How to configure an Expectation store in Azure blob storage

By default, newly profiled Expectations are stored in JSON format in the expectations/ subdirectory of your great_expectations/ folder. This guide will help you configure Great Expectations to store them in Azure Blob Storage.

Prerequisites: This how-to guide assumes that you have already:

Steps

Show Docs for V2 (Batch Kwargs) API

  1. Configure the config_variables.yml file with your azure storage credentials

    We recommend that azure storage credentials be stored in the config_variables.yml file, which is located in the uncommitted/ folder by default, and is not part of source control. The following lines add azure storage credentials under the key AZURE_STORAGE_CONNECTION_STRING. Additional options for configuring the config_variables.yml file or additional environment variables can be found here.

    AZURE_STORAGE_CONNECTION_STRING: "DefaultEndpointsProtocol=https;EndpointSuffix=core.windows.net;AccountName=<YOUR-STORAGE-ACCOUNT-NAME>;AccountKey=<YOUR-STORAGE-ACCOUNT-KEY==>"
    
  2. Identify your Data Context Expectations Store

    In your great_expectations.yml , look for the following lines. The configuration tells Great Expectations to look for Expectations in a store called expectations_store. The base_directory for expectations_store is set to expectations/ by default.

    expectations_store_name: expectations_store
    
    stores:
        expectations_store:
            class_name: ExpectationsStore
            store_backend:
                class_name: TupleFilesystemStoreBackend
                base_directory: expectations/
    
  3. Update your configuration file to include a new store for Expectations on Azure storage account

    In our case, the name is set to expectations_AZ_store, but it can be any name you like. We also need to make some changes to the store_backend settings. The class_name will be set to TupleAzureBlobStoreBackend, container will be set to the name of your blob container (the equivalent of S3 bucket for Azure) you wish to store your expectations, prefix will be set to the folder in the container where Expectation files will be located, and connection_string will be set to ${AZURE_STORAGE_CONNECTION_STRING}, which references the corresponding key in the config_variables.yml file.

    expectations_store_name: expectations_AZ_store
    
    stores:
        expectations_AZ_store:
            class_name: ExpectationsStore
            store_backend:
              class_name: TupleAzureBlobStoreBackend
              container: <blob-container>
              prefix: expectations
              connection_string: ${AZURE_STORAGE_CONNECTION_STRING}
    

    Note

    If the container is called $web (for hosting and sharing data docs on azure blob storage) then set container: \$web so the escape char will allow us to reach the ``$web``container.

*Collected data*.
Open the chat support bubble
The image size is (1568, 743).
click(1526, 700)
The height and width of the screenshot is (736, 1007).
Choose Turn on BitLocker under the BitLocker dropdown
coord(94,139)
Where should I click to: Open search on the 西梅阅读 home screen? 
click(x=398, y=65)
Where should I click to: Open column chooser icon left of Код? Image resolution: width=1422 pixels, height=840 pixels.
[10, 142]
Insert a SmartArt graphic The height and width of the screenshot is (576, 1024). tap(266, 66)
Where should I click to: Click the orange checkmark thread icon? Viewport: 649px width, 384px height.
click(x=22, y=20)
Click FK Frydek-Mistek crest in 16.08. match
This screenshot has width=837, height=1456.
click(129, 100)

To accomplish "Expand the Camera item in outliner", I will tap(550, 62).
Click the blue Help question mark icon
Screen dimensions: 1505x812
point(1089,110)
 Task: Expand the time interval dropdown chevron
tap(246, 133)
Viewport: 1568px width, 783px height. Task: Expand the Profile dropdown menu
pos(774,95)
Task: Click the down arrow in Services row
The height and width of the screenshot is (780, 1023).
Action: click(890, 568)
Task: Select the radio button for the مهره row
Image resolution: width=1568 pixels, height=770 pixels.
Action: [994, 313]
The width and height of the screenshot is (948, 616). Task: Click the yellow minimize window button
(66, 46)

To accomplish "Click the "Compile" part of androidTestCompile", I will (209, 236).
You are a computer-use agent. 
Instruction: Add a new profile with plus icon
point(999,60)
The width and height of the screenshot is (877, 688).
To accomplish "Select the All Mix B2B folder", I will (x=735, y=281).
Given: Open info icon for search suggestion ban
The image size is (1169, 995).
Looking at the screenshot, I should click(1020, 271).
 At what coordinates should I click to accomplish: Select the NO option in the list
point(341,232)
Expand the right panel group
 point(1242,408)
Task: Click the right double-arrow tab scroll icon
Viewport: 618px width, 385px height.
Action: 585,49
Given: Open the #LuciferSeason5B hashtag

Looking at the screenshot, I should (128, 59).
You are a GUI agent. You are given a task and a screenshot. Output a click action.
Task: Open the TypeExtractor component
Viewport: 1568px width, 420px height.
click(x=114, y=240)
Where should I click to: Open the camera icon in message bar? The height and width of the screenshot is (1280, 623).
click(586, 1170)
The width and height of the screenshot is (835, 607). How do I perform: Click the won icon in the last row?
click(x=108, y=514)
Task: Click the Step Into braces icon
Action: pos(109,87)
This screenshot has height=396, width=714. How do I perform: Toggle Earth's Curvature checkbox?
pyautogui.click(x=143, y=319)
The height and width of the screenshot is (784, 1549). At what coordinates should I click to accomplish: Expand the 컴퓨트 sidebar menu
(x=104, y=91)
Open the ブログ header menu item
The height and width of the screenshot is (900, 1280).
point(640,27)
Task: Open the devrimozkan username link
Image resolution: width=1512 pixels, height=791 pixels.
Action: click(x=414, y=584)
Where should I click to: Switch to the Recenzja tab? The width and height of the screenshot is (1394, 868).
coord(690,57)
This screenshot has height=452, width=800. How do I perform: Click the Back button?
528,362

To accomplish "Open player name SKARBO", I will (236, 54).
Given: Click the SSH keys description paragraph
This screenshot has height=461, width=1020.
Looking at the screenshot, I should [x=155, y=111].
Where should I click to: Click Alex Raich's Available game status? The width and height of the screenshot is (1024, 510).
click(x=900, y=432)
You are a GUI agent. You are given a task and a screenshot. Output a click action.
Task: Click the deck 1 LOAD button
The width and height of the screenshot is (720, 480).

*PROMPT 1*.
According to the guide on storing Expectations in Azure Blob Storage, which folder holds the config_variables.yml file by default?
*PROMPT 2*.
Write the next part of the guide on storing Expectations in Azure Blob Storage, continuing after its final sentence.

*EXPECTED ANSWER 1*.
The uncommitted/ folder.

*EXPECTED ANSWER 2*.
  4. Copy existing Expectation JSON files to the Azure blob. (This step is optional).

    One way to copy Expectations into Azure Blob Storage is by using the az storage blob upload command, which is part of the Azure SDK. The following example will copy one Expectation, exp1 from a local folder to the Azure blob. Information on other ways to copy Expectation JSON files, like the Azure Storage browser in the Azure Portal, can be found in the Documentation for Azure.

    export AZURE_STORAGE_CONNECTION_STRING="DefaultEndpointsProtocol=https;EndpointSuffix=core.windows.net;AccountName=<YOUR-STORAGE-ACCOUNT-NAME>;AccountKey=<YOUR-STORAGE-ACCOUNT-KEY==>"
    az storage blob upload -f <local/path/to/expectation.json> -c <GREAT-EXPECTATION-DEDICATED-AZURE-BLOB-CONTAINER-NAME> -n <PREFIX>/<expectation.json>
    example :
    az storage blob upload -f great_expectations/expectations/exp1.json -c <blob-container> -n expectations/exp1.json
    
    Finished[#############################################################]  100.0000%
    {
    "etag": "\"0x8D8E08E5DA47F84\"",
    "lastModified": "2021-03-06T10:55:33+00:00"
    }
    
  5. Confirm that the new Expectations store has been added by running great_expectations store list

    Notice the output contains two Expectation stores: the original expectations_store on the local filesystem and the expectations_AZ_store we just configured. This is ok, since Great Expectations will look for Expectations in Azure Blob as long as we set the expectations_store_name variable to expectations_AZ_store, which we did in the previous step. The config for expectations_store can be removed if you would like.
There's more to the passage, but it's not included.